El ataque ocurrió en la calle 98E con carrera 8B, en el suroccidente de Barranquilla, donde, por razones que aún son materia de investigación, un hombre armado abrió fuego contra el menor, identificado con las iniciales D. D. G. R.
Según el relato de un testigo, el adolescente reaccionó apenas escuchó las primeras detonaciones e intentó ponerse a salvo corriendo de un lado a otro mientras el agresor seguía disparándole, aparentemente con la intención de impactarlo en la cabeza. “Esquivaba las balas como en Matrix. El muchacho se le paró al sicario y le esquivaba los tiros en zigzag.
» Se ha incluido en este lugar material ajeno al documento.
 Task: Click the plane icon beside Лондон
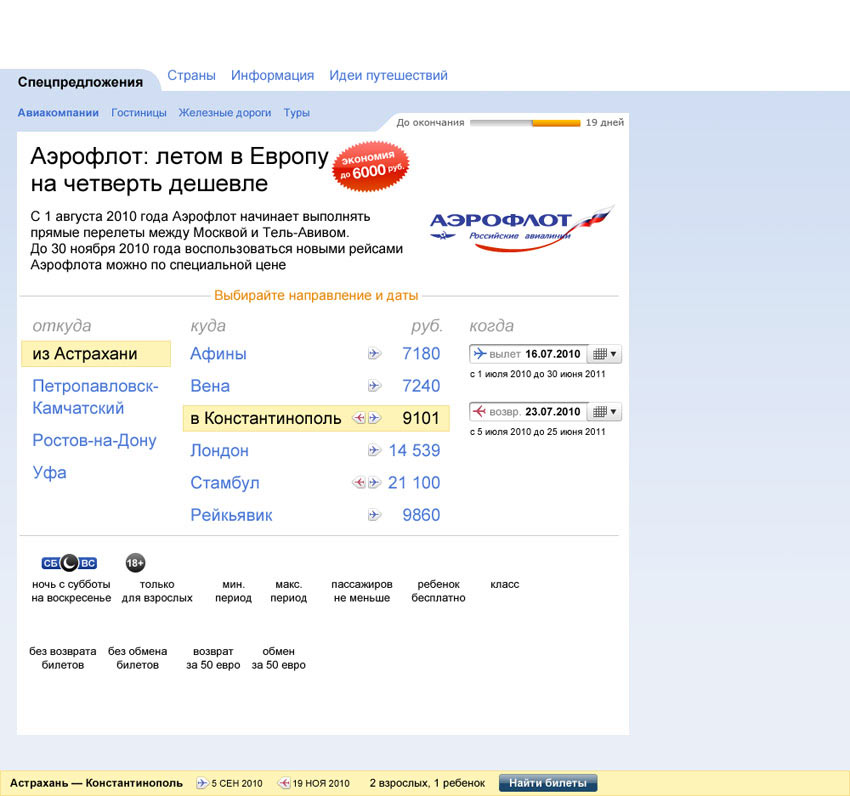pyautogui.click(x=375, y=451)
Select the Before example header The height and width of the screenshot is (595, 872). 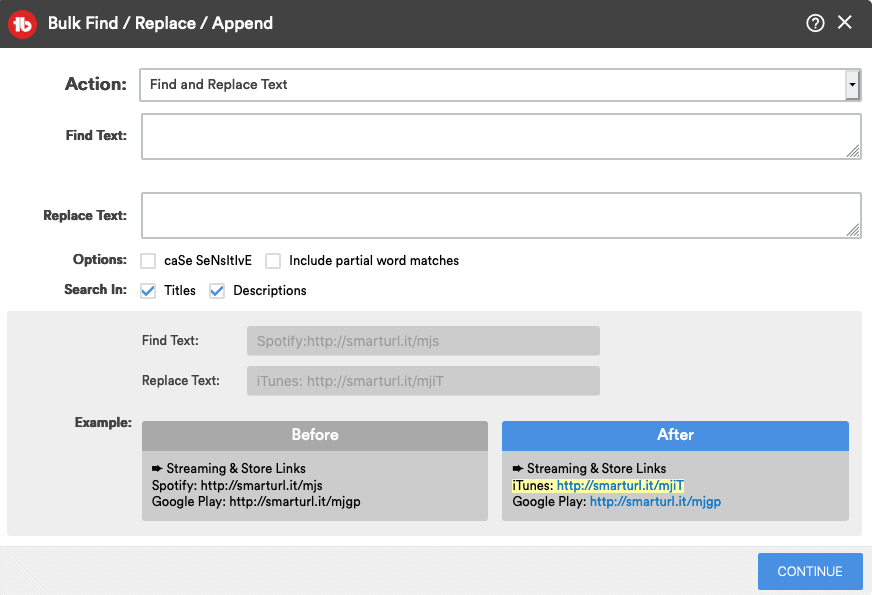pos(315,435)
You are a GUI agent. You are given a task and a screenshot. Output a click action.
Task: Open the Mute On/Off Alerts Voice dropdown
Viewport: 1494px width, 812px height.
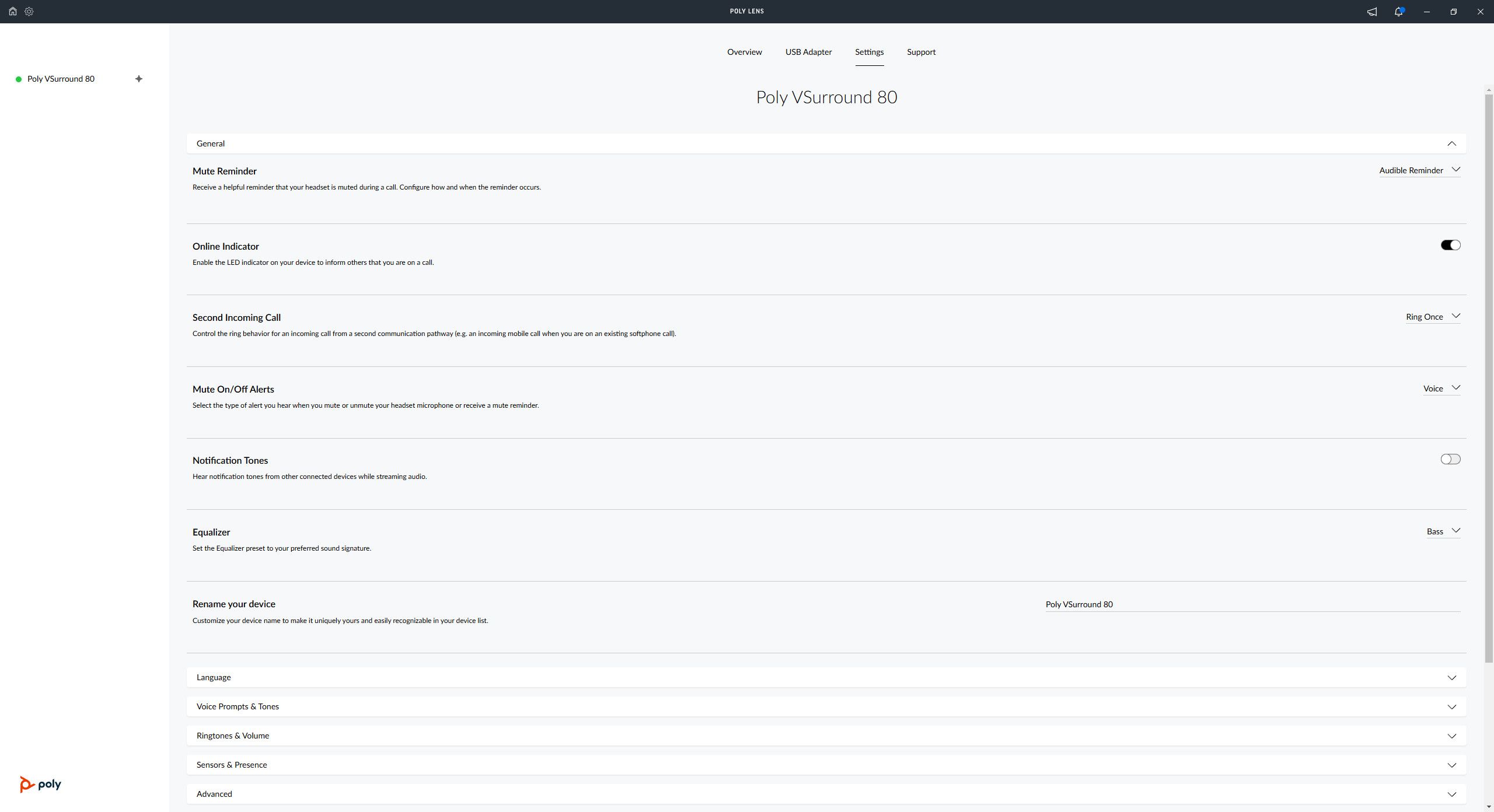[x=1441, y=388]
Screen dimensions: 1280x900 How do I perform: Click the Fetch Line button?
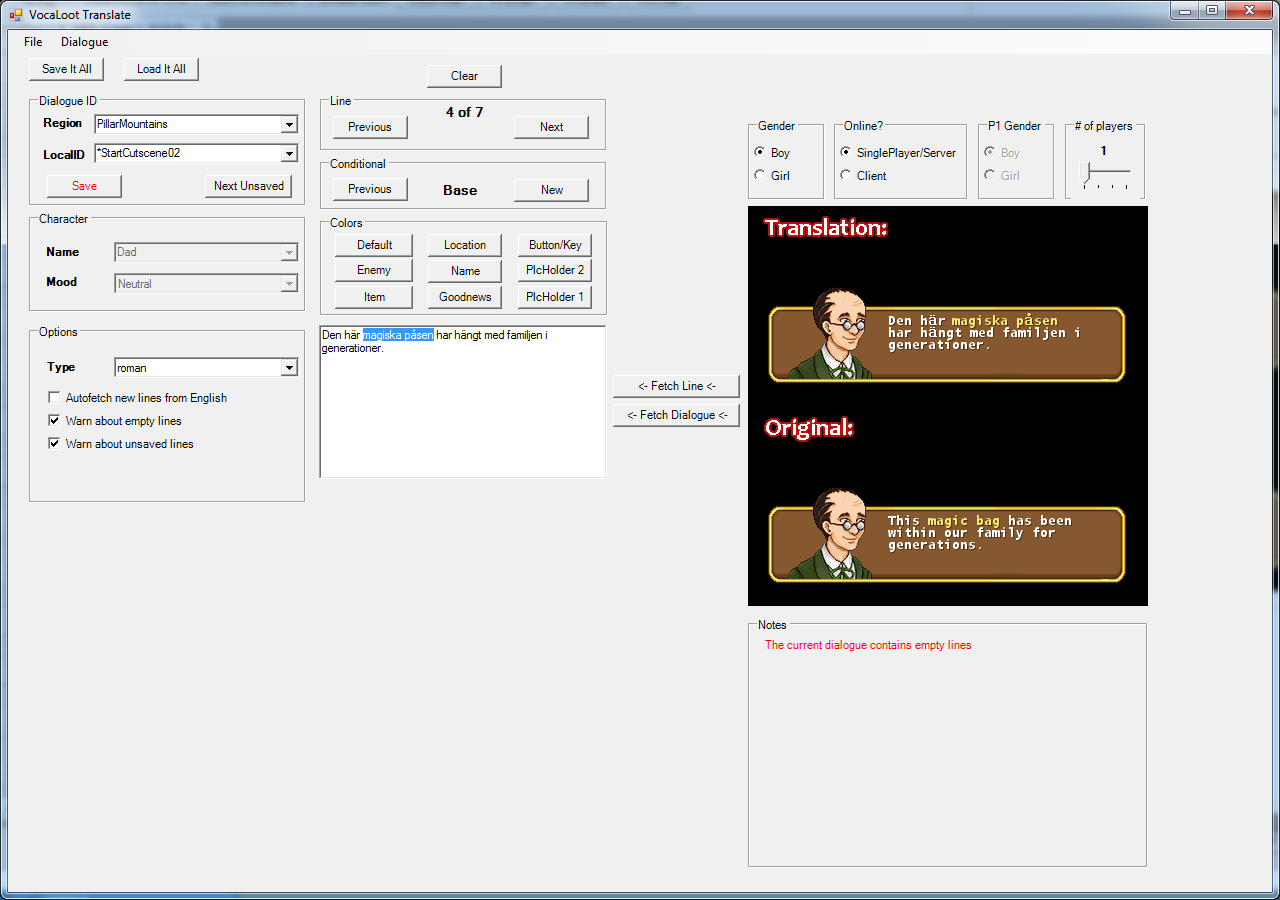[x=676, y=386]
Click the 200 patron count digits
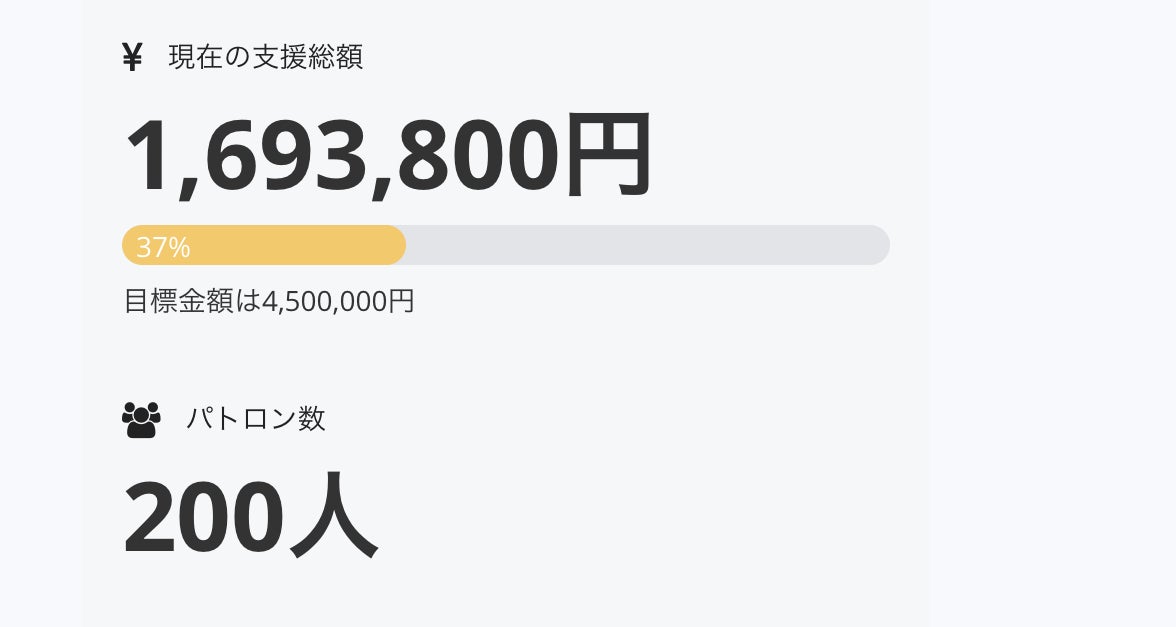Viewport: 1176px width, 627px height. pyautogui.click(x=201, y=518)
El hombre intentaba pegarle en la cabeza, pero no podía. Creo que le rozaron la cara y la nariz”, aseguró la persona que presenció el atentado.
Aunque logró evitar varios de los proyectiles, el menor finalmente fue alcanzado por los disparos y cayó herido en plena vía pública. Habitantes del sector acudieron de inmediato para auxiliarlo y trasladarlo a un centro asistencial, donde permanece bajo observación médica. Hasta el momento no se ha conocido un reporte oficial sobre la gravedad de sus heridas ni sobre su evolución.
Tras el ataque, el responsable huyó del lugar antes de que pudiera ser detenido. Minutos después, unidades de la Policía Metropolitana llegaron para acordonar la escena e iniciar las primeras diligencias judiciales.
Investigadores recopilan testimonios y revisan cámaras de seguridad instaladas en la zona con el propósito de identificar al agresor, reconstruir su ruta de escape y establecer los móviles del atentado. Por ahora, las autoridades no han reportado capturas relacionadas con este caso ni han precisado si el adolescente había recibido amenazas o si era el objetivo directo del ataque.
El caso vuelve a encender las alarmas por los hechos de violencia que se registran en distintos sectores de Barranquilla, donde, cada vez con mayor frecuencia, menores de edad terminan involucrados o afectados por acciones criminales que hoy siguen siendo materia de investigación.